Publié le 14 Mars 2010
De nos jours, les dépôts de plainte contre des violations de brevets sont légion dans les univers de l'informatique et du multimédia.

Jonathan Schwartz, le fondateur et dirigeant de Sun Microsystems, en sait quelque-chose et explique comment il y a quelques années, il a renvoyé Steve Jobs et Bill Gates à leur besogne alors qu'ils étaient venus chercher querelle. Sur son blog, il explique, en effet, comment en 2003, Steve Jobs avait appelé son bureau et parlé d'un prototype d'ordinateur tournant sous Linux développé par Sun qui, apparemment, était basé sur des brevets Apple. Aussi, si Sun avait le toupet d'aller plus loin dans le développement de ce produit, Apple porterait immédiatement l'affaire devant les tribunaux.

Schwartz a alors attiré l'attention de Steve Jobs sur son logiciel Keynote et sur ses étonnantes similitudes avec un logiciel de présentation développé par Sun. « Steve, j'étais justement en train de regarder ton dernier logiciel de présentation » avait alors lancé Jonathan Schwartz, « et il me semble que Keynote ressemble beaucoup à Concurrence. Est-ce que tu en détiens la propriété intellectuelle ? ». Même chose pour certains brevets Unix détenus par Sun et utilisés au sein de Mac OSX.

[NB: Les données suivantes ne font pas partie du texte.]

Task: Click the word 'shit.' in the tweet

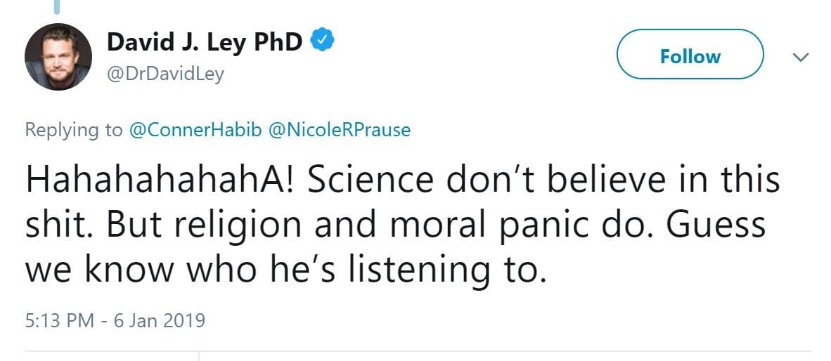Action: 55,225
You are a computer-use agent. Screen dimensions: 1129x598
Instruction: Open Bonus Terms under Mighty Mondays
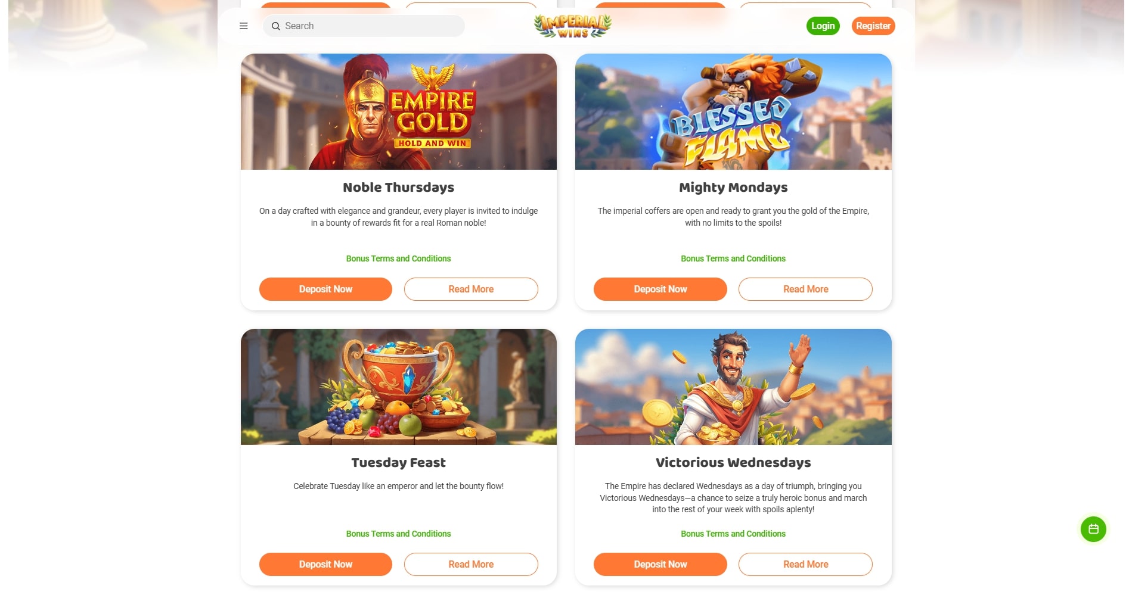(733, 258)
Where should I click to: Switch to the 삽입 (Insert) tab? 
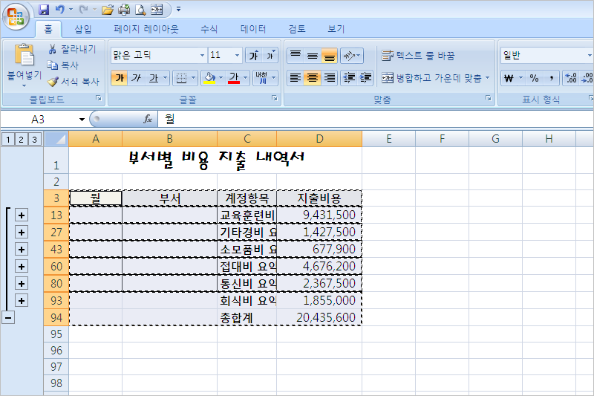coord(83,29)
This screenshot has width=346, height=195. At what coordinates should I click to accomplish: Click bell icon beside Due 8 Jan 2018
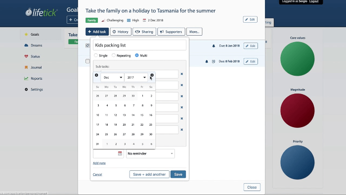[x=214, y=46]
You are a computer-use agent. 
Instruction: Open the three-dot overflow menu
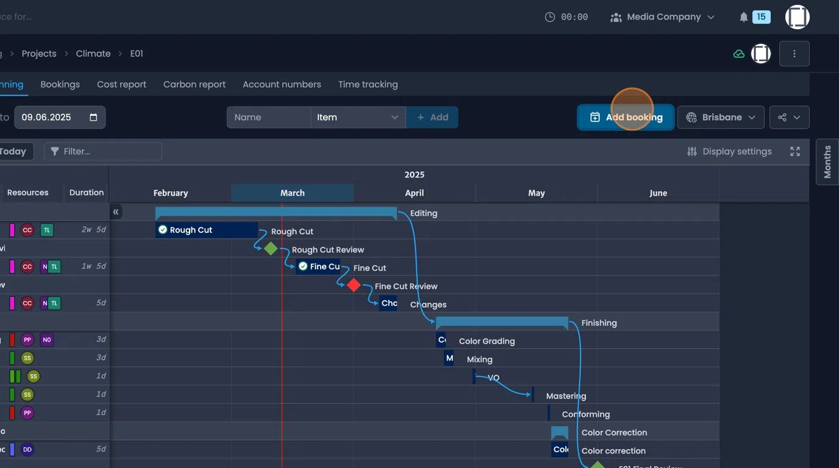(794, 54)
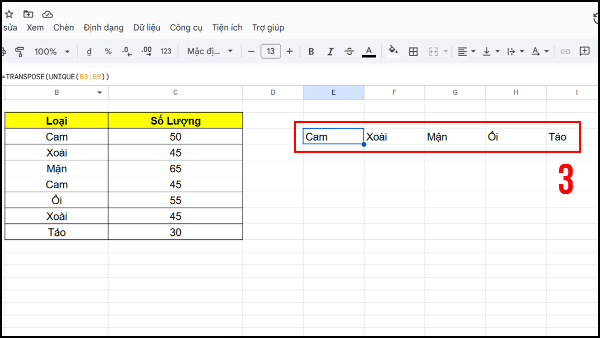Open the Dữ liệu menu
600x338 pixels.
tap(147, 28)
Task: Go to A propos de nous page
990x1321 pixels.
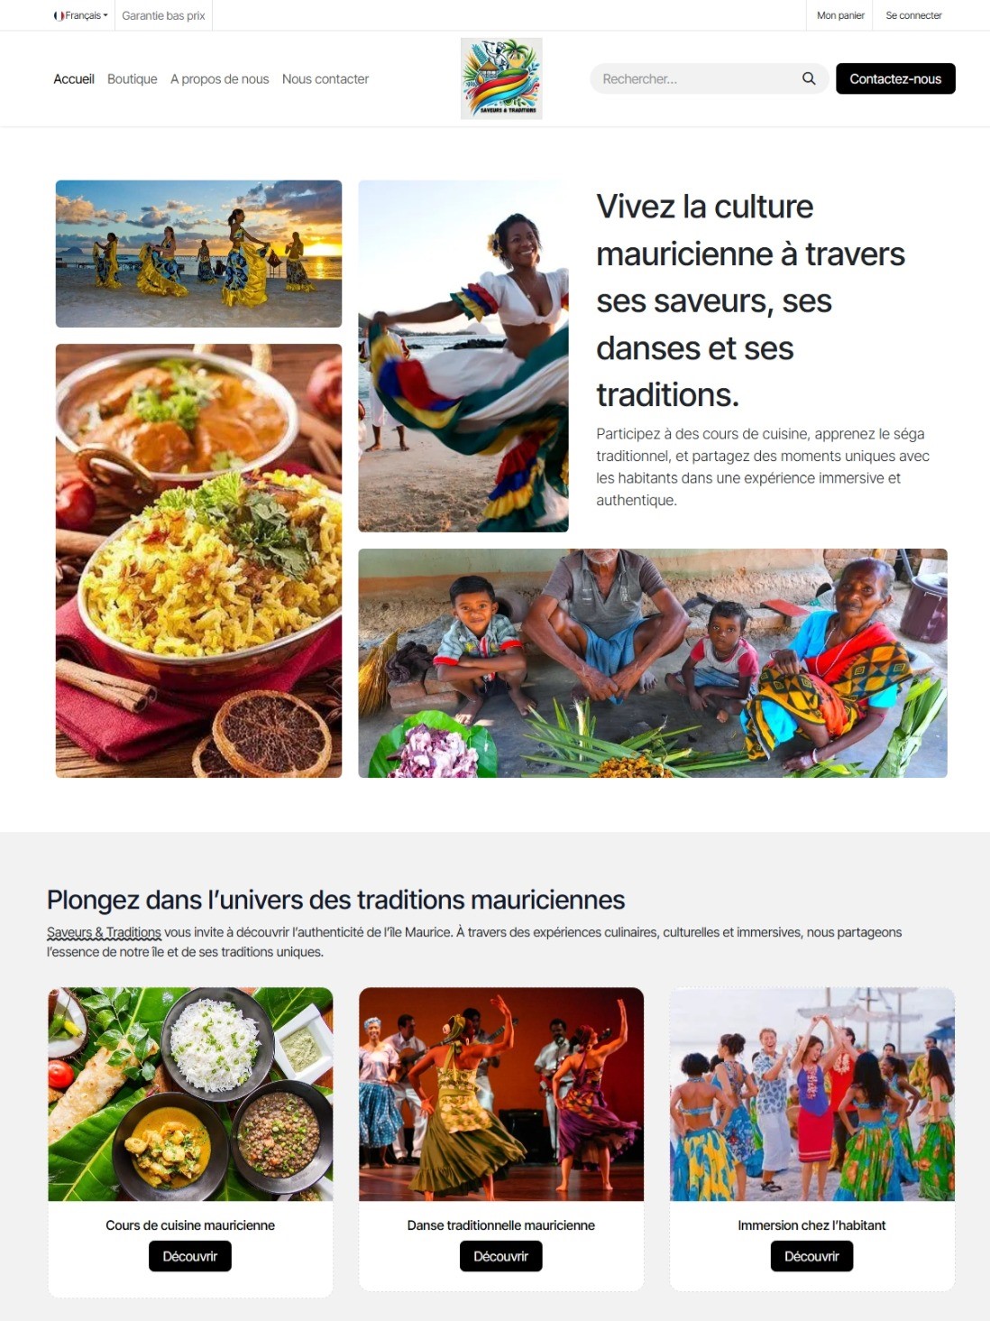Action: pos(220,79)
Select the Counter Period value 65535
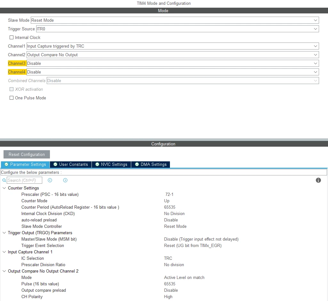The image size is (328, 301). click(x=170, y=207)
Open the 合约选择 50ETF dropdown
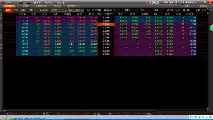213x120 pixels. (59, 10)
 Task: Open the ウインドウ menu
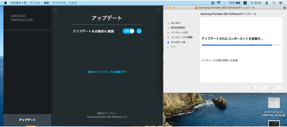(59, 3)
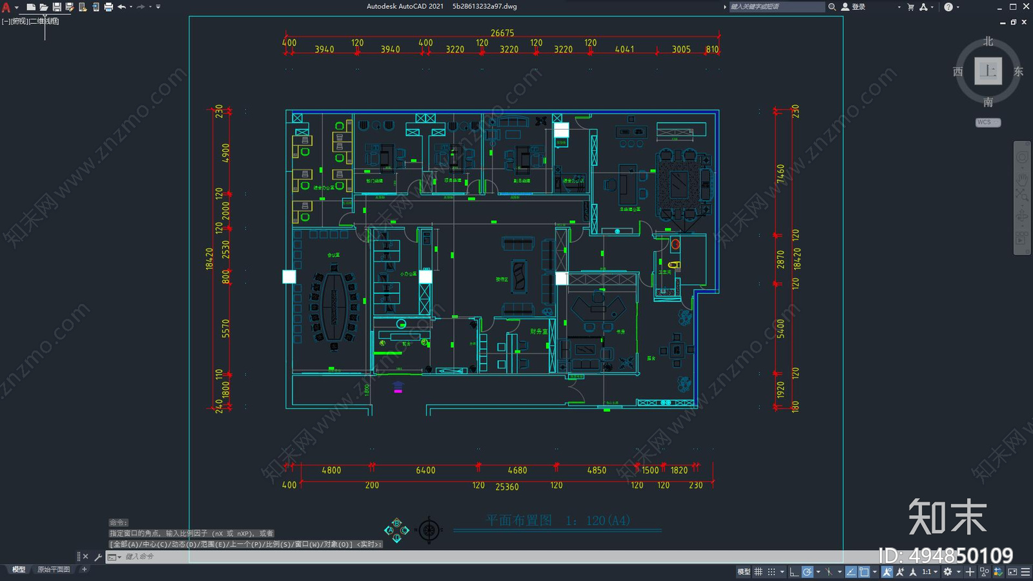This screenshot has height=581, width=1033.
Task: Toggle polar tracking in status bar
Action: (x=807, y=572)
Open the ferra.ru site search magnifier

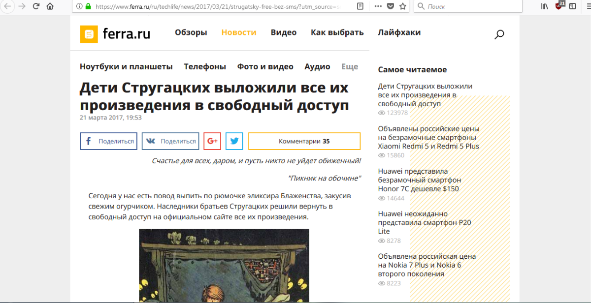[499, 34]
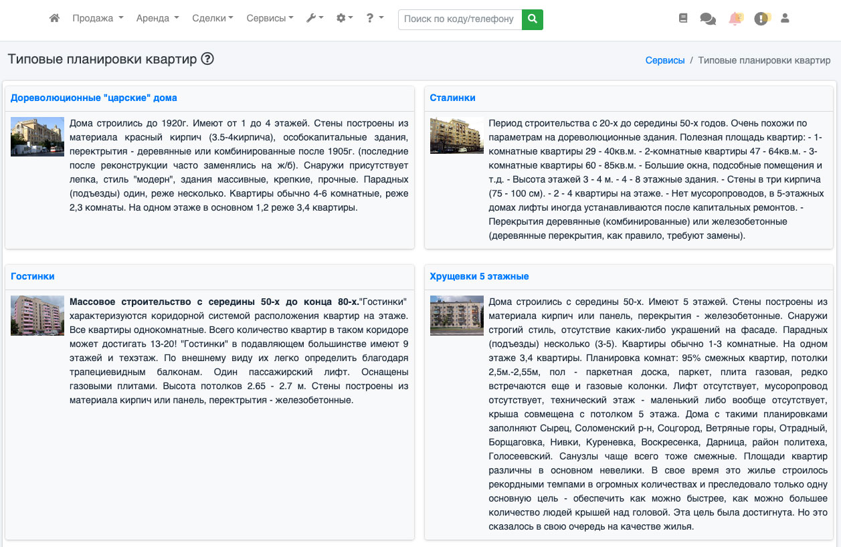The height and width of the screenshot is (547, 841).
Task: Open the book/knowledge base icon
Action: (683, 19)
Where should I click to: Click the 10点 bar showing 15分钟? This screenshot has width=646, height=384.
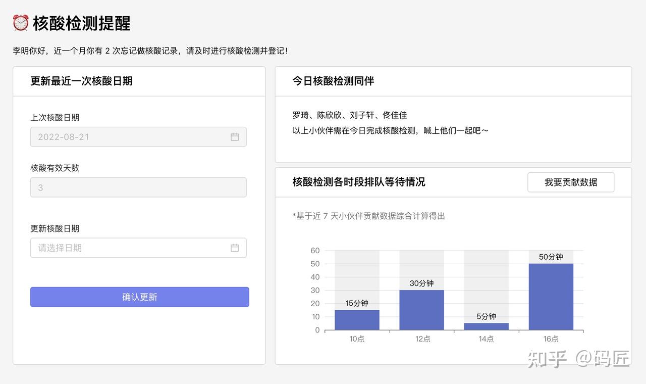click(x=357, y=320)
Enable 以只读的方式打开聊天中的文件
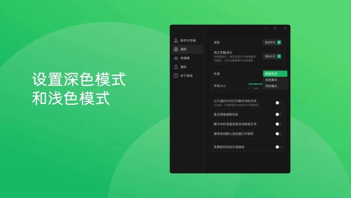This screenshot has height=198, width=351. [x=277, y=103]
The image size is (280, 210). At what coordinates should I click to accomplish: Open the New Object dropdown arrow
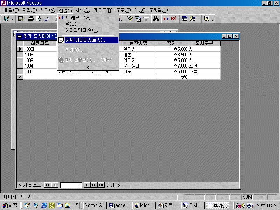coord(198,19)
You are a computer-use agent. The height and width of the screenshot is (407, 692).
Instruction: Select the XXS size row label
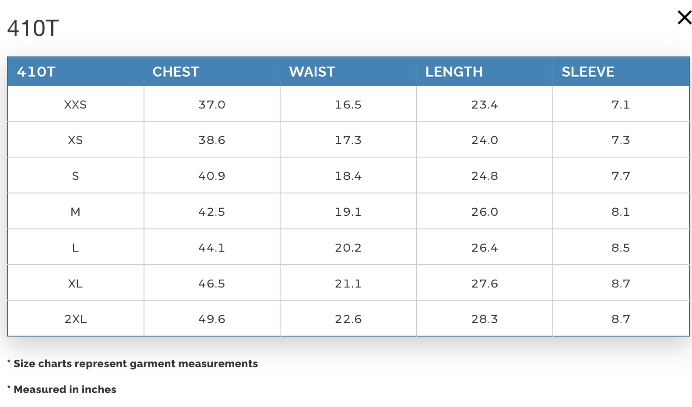75,105
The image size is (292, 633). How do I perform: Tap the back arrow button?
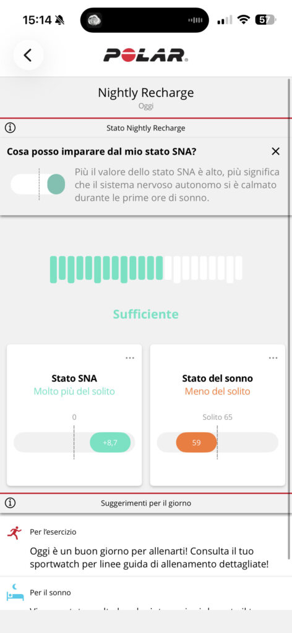coord(28,55)
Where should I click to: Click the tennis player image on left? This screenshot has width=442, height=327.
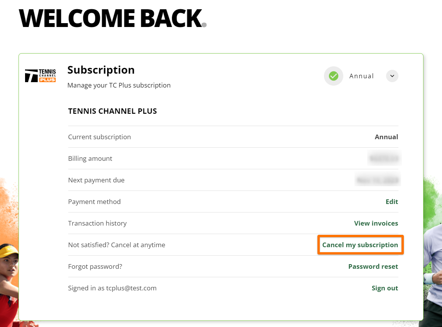pyautogui.click(x=9, y=285)
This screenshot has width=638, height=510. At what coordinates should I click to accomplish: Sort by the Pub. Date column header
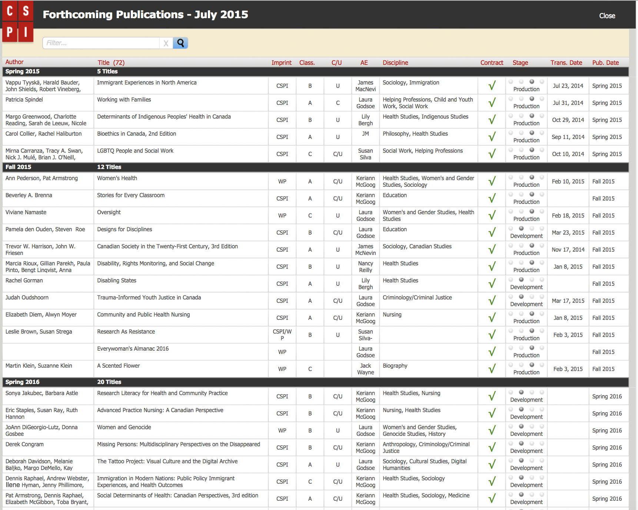pos(605,63)
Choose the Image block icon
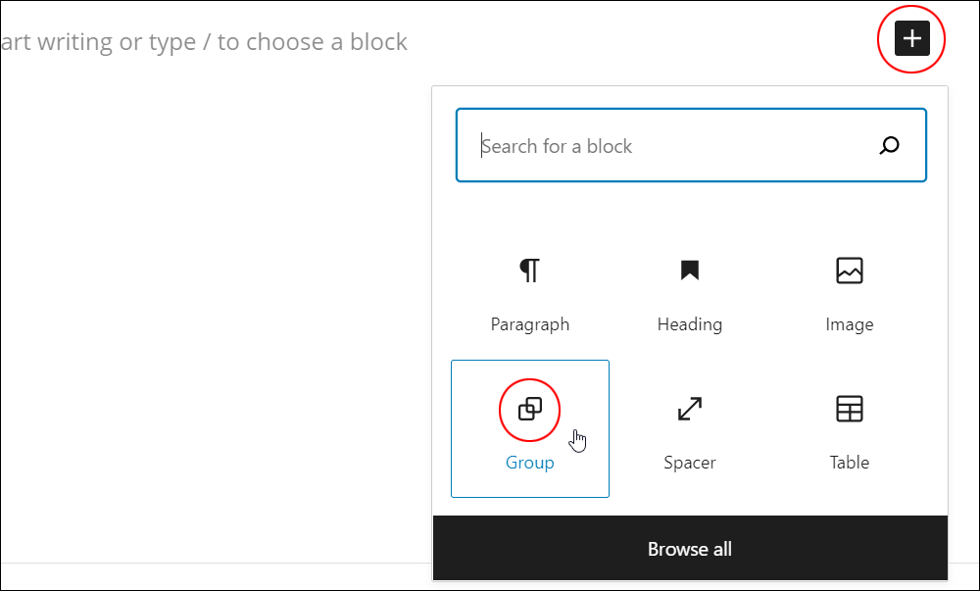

Bill Gates, lui, avait, à un moment donné, tenté d'extorquer des royalties pour OpenOffice (la suite bureautique gratuite développée par Sun) jugeant qu'il s'agissait d'une copie de Microsoft Office. Jonathan Schwartz avait alors porté l'attention de Bill Gates sur les ressemblances entre Microsoft .NET et la technologie Sun Java. « Nous avons regardé attentivement .NET et il me semble que vous êtes passé au-dessus d'un nombre important de brevets Java. Aussi, allez-vous nous rétribuer pour chaque copie de Windows vendue ? » avait-il alors demandé. Les discussions ont été immédiatement interrompues et sont restées closes depuis.

Jonathan Schwartz explique enfin qu'il comprend la nécessité de déposer des brevets et les voit aujourd'hui comme de puissants outils défensifs. Mais il se montre en même temps très critique sur la façon de faire de tous les cadors de l'informatique et considère cette judiciarisation effrenée comme un acte de désespoir dommageable, « se fondant sur les décisions d'un tribunal, plutôt que sur celles du marché ».